You know what's wild about Bitcoin Pizza Day? It's not just about the pizzas anymore. Thirteen years ago on May 22, 2010, a 19-year-old named Jeremy Sturdivant made a decision that would haunt him forever. He saw a post from Laszlo Hanyecz on Bitcointalk offering 10,000 BTC for two large pizzas delivered to Jacksonville, Florida. Nobody was biting, so Jercos (that was his nickname) decided to help out. He called Papa John's from California, paid with his debit card, and arranged the delivery across the country.



The thing is, after Laszlo received those pizzas and sent over the 10,000 BTC, Jeremy immediately sold them to cover costs for a trip with his girlfriend. At the time, 10,000 bitcoins were worth around $41. Seemed reasonable then, right? Except now, with Bitcoin trading around $81K, those coins would be worth over $800 million. That's the kind of number that makes you rethink every financial decision you ever made.

When journalists asked Jeremy about it years later, he said he definitely regrets selling, but he was just thinking about helping another bitcoiner at the time. He wasn't viewing it as an investment. He mentioned that if he'd known Bitcoin would reach the $1 mark, maybe he would've held longer. But with the benefit of hindsight, yeah, he probably would've done things differently. Who wouldn't?

What's interesting is Jeremy doesn't seem bitter about it. He's actually proud of being part of Bitcoin history. He points out that he can't take credit for Bitcoin's success, but he played a role in something that went from a conceptual project to a global phenomenon pretty quickly. He talks about the real value of cryptocurrency being about economic freedom and fair trade, not just the price action.

Meanwhile, Laszlo has his own take on it. He mined those bitcoins himself when they were basically worthless. At the time, getting free pizza felt like a win.
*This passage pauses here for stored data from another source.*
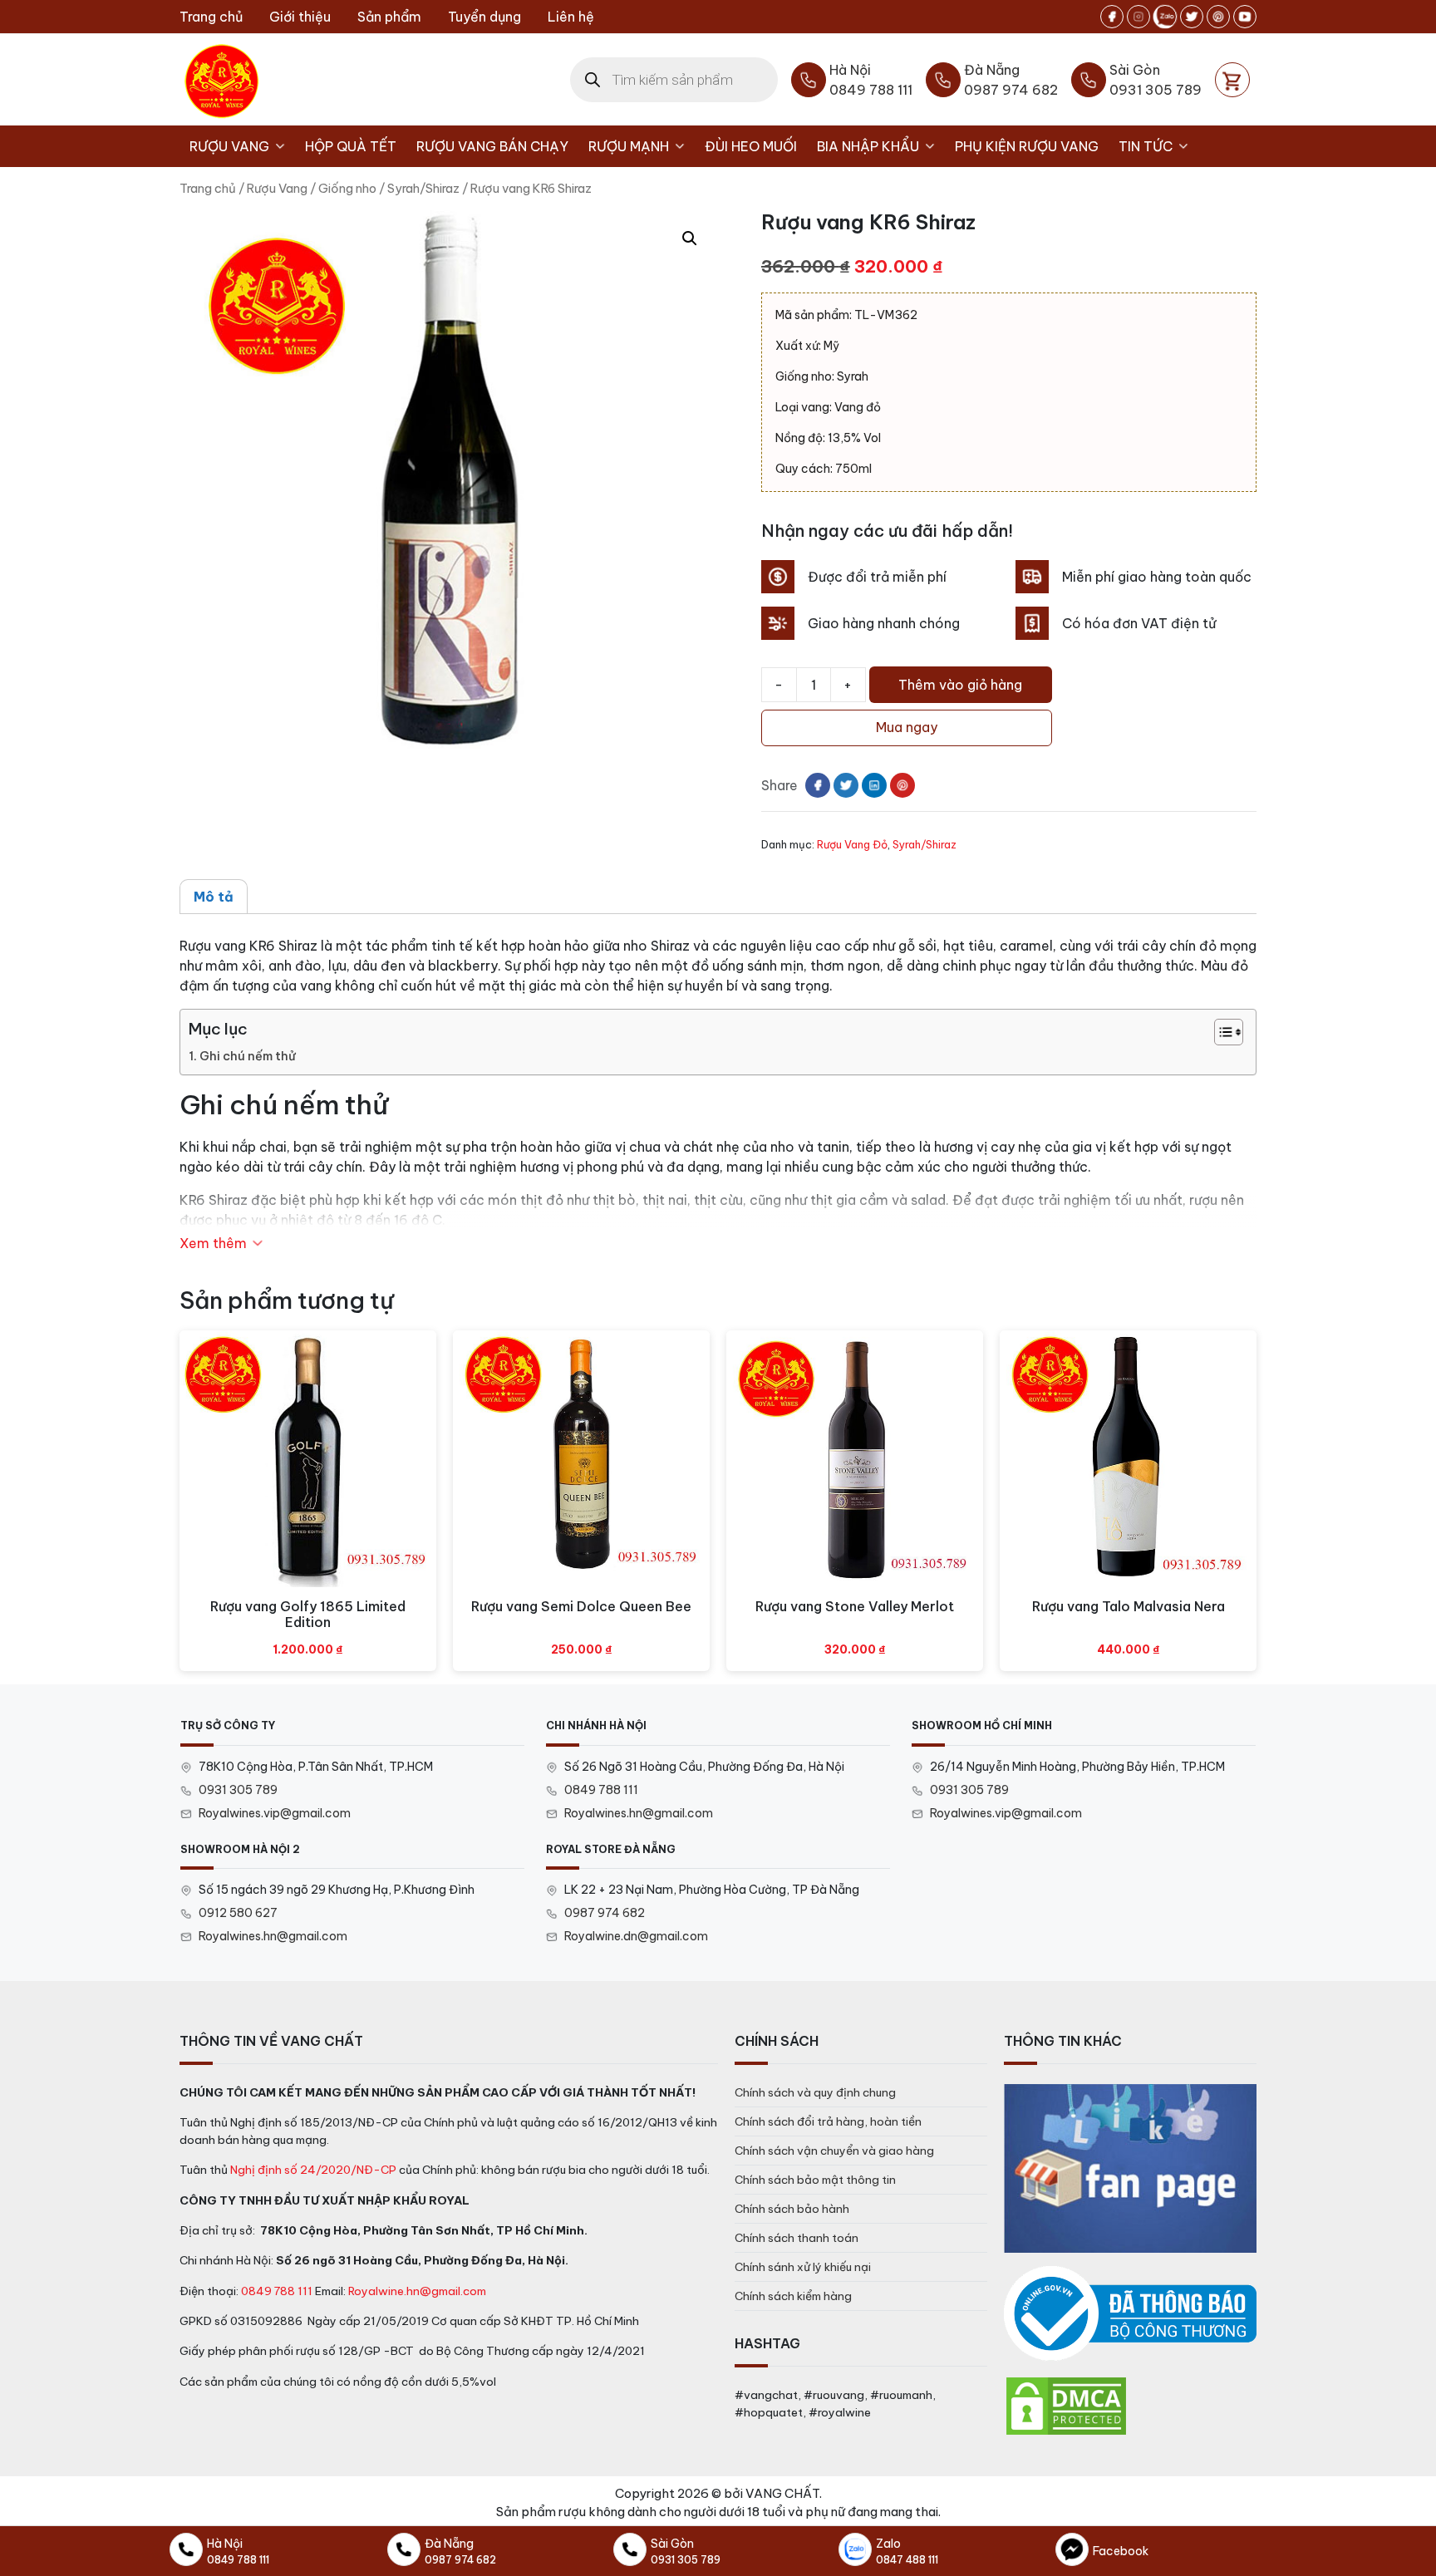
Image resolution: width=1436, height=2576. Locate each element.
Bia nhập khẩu (868, 146)
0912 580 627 (238, 1912)
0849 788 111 (601, 1789)
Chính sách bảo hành (792, 2208)
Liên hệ (571, 16)
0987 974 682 (604, 1912)
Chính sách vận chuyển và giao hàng (834, 2150)
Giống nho (347, 188)
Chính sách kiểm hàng (793, 2295)
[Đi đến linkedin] (874, 785)
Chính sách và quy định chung (815, 2092)
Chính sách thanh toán (796, 2237)
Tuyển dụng (484, 16)
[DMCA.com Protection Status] (1066, 2404)
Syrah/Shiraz (423, 188)
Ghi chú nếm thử (247, 1056)
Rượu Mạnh (628, 146)
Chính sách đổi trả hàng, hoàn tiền (828, 2121)
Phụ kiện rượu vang (1027, 146)
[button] (690, 238)
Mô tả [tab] (214, 896)
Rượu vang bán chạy (492, 146)
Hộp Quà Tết (350, 146)
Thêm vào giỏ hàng (960, 684)
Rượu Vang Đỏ (852, 844)
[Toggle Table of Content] (1220, 1032)
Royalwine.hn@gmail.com (417, 2290)
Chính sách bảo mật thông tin (815, 2179)
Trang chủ (211, 16)
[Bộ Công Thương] (1130, 2314)
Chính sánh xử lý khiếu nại (803, 2266)
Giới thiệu (300, 16)
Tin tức (1146, 146)
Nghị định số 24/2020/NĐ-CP (313, 2169)
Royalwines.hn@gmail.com (638, 1813)
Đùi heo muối (751, 146)
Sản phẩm (389, 16)
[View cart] (1232, 79)
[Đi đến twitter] (1191, 16)
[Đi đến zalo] (1165, 16)
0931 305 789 (238, 1789)
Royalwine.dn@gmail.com (636, 1936)
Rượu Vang (229, 146)
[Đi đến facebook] (1112, 16)
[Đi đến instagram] (1138, 16)
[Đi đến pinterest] (1218, 16)
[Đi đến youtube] (1244, 16)
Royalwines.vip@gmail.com (275, 1813)
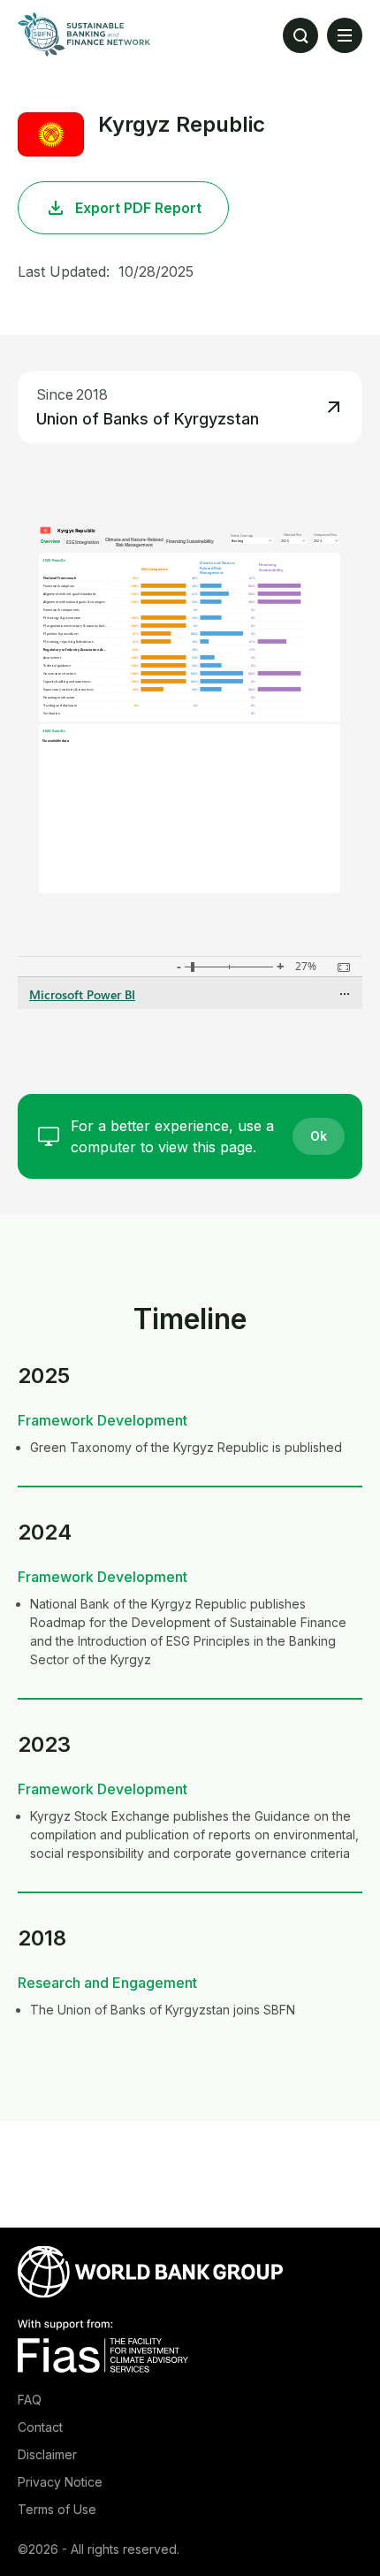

He told The Telegraph he tries not to dwell on what that transaction is worth now because it would drive him crazy. Plus, he makes a good point: if he hadn't made that first real-world Bitcoin transaction, maybe the whole thing wouldn't have caught on the way it did.

That's why May 22 became Pizza Day for the crypto community. It's not just a meme anymore. It represents that moment when people realized Bitcoin had actual utility and real value beyond being code on some nerds' computers. Every year bitcoiners celebrate it, and honestly, it's one of the most human moments in crypto history. Two guys trading pizzas for digital money when nobody else believed in it. That's the story we keep telling.